When first releasing any online video, it is best to make it live (soft launch, push live, etc.) well before you expect the audience to want to watch it. Usually this means at least a few hours before. For web shows targeting North America as a main audience, put the episode up (publicly available and live where you want it to be) at a few minutes after midnight pacific time on the given release day. This accomplishes many things at once, including:
- This is 6 hours before East coast prime time begins (Weekdays 9am-5pm local time) allowing time for people and computers to react to the upload.
- If the video is incomplete, corrupted, or simply not the right video, there are 6 hours to trouble shoot or delete and re-upload before large numbers will begin to try watching the video.
- Titles, descriptions and tags do not always appear on the live site as originally written or intended; these can be checked and rewritten or fixed as needed.
- Many computer systems take time to encode, transcode and syndicate the content. Give them time to finish their work and have the video fully live and available on all platforms before the audience wants to watch.

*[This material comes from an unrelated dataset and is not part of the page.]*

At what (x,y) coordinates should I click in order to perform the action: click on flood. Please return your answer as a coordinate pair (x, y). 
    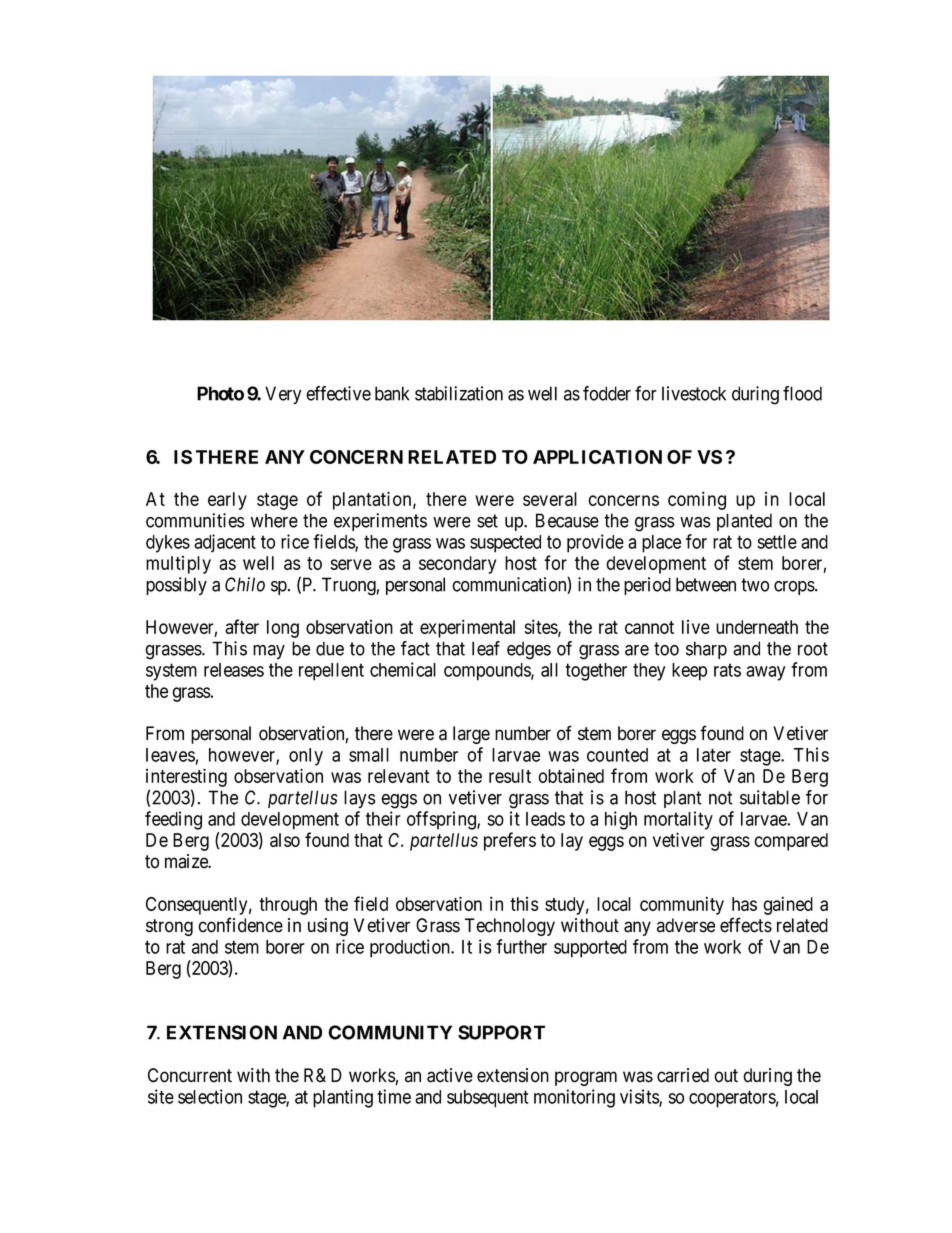
    Looking at the image, I should click on (802, 393).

- Search spiders and third party video search and syndication systems have automated components that need time to discover, process and make useful the information about the video that they discover. Since you can't know every system that may need time to react to your upload, give time for these unknowns to prepare so they can support your show. Make it live early to both give them a chance to respond and give yourself a chance to notice their reaction.

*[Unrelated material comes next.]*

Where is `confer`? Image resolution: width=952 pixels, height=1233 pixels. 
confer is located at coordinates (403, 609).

No two shows are the same and no single formula can address all the unique artistic and business needs, but in all cases: make sure the audience will be able to successfully watch the show how and where they want to before asking them to do so. This means send emails, publish blog posts, micro-blog (e.g., twitter), status update and make all forms of public requests for people to watch only after the video is fully functional and available.
Failing to give adequate time can mean you send audience to watch and they can't. When the audience can't watch what they want where and when they want to, they will blame you (even if it isn't your fault). Simple timing can save some of the disappointment from ever happening.
For example, YouTube needs a non-trivial amount of time to make a video available on cell phones in addition to the time it takes to make it available on the website. If, as I witness many producers doing, you send an email asking people to view your video on YouTube only after the video is live on the website, iPhone users who click on the YouTube link in the email will get a disappointing message telling them the video is not yet available. Rarely will they then make a special effort to seek out the video later or on a computer. Sending the email too soon loses viewers and fans just because it was too soon.
There are many other factors impacting video release and announcement scheduling, but usually doing a soft launch (it's up and works) significantly before a hard launch (hey everybody, come watch!) solves many problems.
Related note: releasing an entire 'season' at once often makes better sense than spreading it out over weeks.